*Please note that this isn’t a sexy story. There be no sexy shenanigans here.*
I hate you. I hate you because I love you and I can’t tell you. I lost my chance to say it a long time ago. Let it slip through my fingers because I valued security and reliability over unpredictable love. Now that I have age and experience behind me and I no longer fear it, I crave your unpredictability, because I understand that what it made me feel for you was true, passionate love. But now that I know in my heart that I’m ready for it I can’t reach out to find out if it was ever really mine. Because you’re gone.

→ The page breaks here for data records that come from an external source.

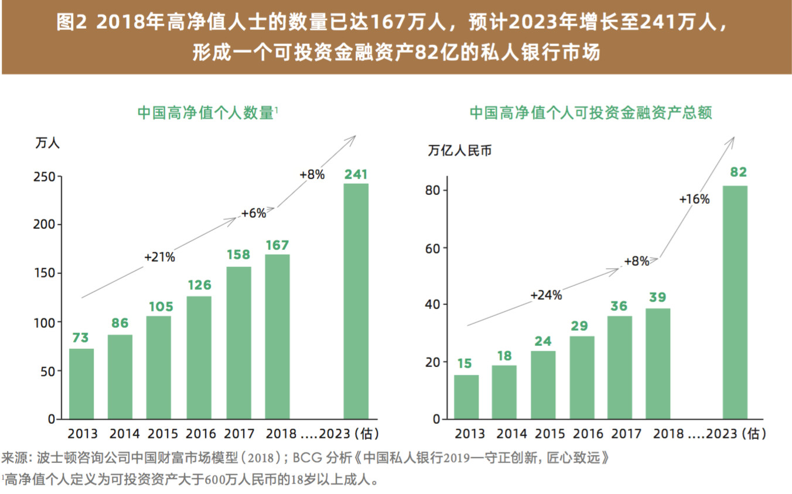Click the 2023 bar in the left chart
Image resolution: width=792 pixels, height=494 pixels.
click(x=356, y=301)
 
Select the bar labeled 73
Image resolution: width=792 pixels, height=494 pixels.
click(x=81, y=383)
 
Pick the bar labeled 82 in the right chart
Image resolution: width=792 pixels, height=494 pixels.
click(x=735, y=302)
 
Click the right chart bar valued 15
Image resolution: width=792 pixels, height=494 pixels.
click(x=466, y=397)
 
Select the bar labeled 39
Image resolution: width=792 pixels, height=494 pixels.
click(x=658, y=363)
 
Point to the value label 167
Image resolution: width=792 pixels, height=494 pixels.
click(x=277, y=245)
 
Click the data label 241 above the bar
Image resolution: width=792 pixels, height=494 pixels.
click(x=356, y=174)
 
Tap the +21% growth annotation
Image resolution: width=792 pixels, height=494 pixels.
click(x=159, y=257)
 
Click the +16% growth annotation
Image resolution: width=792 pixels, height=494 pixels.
click(x=694, y=199)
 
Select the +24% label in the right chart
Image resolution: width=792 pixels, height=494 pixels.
click(x=546, y=295)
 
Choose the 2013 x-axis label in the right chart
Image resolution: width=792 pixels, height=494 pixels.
click(x=470, y=434)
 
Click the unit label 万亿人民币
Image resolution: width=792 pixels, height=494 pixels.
click(x=460, y=150)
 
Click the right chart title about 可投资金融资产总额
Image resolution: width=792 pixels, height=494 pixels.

And that’s another reason I hate you.
You went somewhere I can’t ever reach you and now I’ll never know if what you felt for me was love or if I was just another game to you. An easy target. Someone always within reach who, for all she’d seen and done in the years before you, had retained an innocence that made her heart easy pickings. Was I just another potential conquest? Something to feed into the caricature of you that the world saw…and begrudgingly loved?
As it stands, I know you didn’t love me right at the end. If you had you would have told me. You would have reached out and said before I go there’s something I want you to know. I know you would have because you weren’t one to ever exhibit any fear of the unknown. But you didn’t. You didn’t feel enough – anything? – for me to say goodbye, though you knew fine well that I knew you were leaving the world.
But before then, all those years ago. The wordless conversations we had in crowded rooms. The way we watched each other, silently. The way we found secret spaces to talk around but never about what it was we thought we were doing, the way we both shook then fell into a heavy stillness if even our fingers as much as touched…were you playing with me? Was the dance of approach, retreat and then approach again (getting a little bit closer than before) just a time passing amusement for you?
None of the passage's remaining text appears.